Adoptée en février dernier, la Convention de l’Union africaine sur l’élimination des violences à l’égard des femmes et des filles représente une avancée majeure pour les droits des femmes sur le continent. Mais pour l’ONG Alliance Droits et Santé, cet engagement risque de rester lettre morte sans des mesures concrètes, financées et coordonnées.
« L’heure n’est plus aux promesses, mais à l’action », alerte l’organisation, qui fédère des associations actives dans six pays d’Afrique de l’Ouest : Bénin, Burkina Faso, Côte d’Ivoire, Mali, Niger et Sénégal.
Malgré l’ambition du texte, la réalité reste préoccupante. Les violences basées sur le genre (VBG) continuent d’affecter des millions de femmes et de filles dans la région. L’écart entre les engagements politiques et leur mise en œuvre reste important, alimenté par un manque de volonté politique, des financements insuffisants et une coordination fragmentée.
Alliance Droits et Santé appelle les États à traduire rapidement leurs engagements en politiques publiques efficaces, soutenues par des budgets nationaux et des mécanismes de suivi clairs.
L’organisation propose trois leviers d’action pour faire de la Convention de Malabo un véritable outil de transformation :
Renforcer les cadres juridiques en harmonisant les lois nationales avec les engagements régionaux, en criminalisant toutes les formes de VBG et en garantissant l’accès à la justice pour les survivantes.
Accroître les financements en allouant des budgets pluriannuels à la lutte contre les violences, en mobilisant le secteur privé à travers des initiatives de responsabilité sociétale et en créant des fonds transparents et suivis.
Améliorer la coordination et la gestion des données en renforçant la coopération entre les acteurs, en formant les professionnel·le·s de terrain et en modernisant les systèmes d’information.

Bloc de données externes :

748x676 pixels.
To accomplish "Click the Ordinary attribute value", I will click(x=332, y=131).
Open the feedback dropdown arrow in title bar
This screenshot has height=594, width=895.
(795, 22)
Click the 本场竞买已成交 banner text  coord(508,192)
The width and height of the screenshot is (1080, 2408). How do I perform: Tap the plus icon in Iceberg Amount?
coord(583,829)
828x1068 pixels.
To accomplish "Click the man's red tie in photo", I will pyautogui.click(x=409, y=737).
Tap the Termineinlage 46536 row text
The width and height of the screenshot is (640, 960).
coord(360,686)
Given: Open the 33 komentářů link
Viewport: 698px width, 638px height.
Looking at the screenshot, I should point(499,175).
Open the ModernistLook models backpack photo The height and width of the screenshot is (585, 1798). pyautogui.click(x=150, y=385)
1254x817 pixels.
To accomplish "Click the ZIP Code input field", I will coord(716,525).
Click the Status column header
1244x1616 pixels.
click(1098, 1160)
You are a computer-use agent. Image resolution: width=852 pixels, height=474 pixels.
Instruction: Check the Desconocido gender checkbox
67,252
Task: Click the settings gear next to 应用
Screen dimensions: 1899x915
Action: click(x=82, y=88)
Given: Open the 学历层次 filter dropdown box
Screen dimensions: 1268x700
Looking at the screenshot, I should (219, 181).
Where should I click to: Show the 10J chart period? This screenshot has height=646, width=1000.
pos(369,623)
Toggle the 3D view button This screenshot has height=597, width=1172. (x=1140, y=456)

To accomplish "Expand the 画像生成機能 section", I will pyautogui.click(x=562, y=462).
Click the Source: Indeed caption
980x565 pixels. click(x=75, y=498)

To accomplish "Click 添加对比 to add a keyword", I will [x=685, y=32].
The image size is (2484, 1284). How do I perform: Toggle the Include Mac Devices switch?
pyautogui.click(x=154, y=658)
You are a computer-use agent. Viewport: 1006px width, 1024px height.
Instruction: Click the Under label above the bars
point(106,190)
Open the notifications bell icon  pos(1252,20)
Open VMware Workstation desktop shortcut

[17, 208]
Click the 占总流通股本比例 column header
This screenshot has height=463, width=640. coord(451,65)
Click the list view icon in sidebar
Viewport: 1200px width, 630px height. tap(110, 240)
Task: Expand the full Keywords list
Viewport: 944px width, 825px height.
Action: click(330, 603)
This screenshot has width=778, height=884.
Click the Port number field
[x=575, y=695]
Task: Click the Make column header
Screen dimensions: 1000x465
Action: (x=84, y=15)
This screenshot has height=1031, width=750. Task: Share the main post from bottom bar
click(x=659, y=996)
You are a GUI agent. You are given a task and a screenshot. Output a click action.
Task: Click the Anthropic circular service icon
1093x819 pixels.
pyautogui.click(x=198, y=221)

Un appel à la mobilisation collective
Face à l’urgence, Alliance Droits et Santé exhorte les gouvernements, les bailleurs, la société civile, les mouvements féministes et le secteur privé à unir leurs efforts. L’objectif : construire une Afrique de l’Ouest où les femmes et les filles peuvent vivre en sécurité, libres de toute forme de violence.
« Chaque jour de retard expose davantage de vies à des violences inacceptables », prévient l’ONG.
La Convention de Malabo ne peut pas rester un simple texte de plus. Elle doit devenir un levier de changement réel et durable.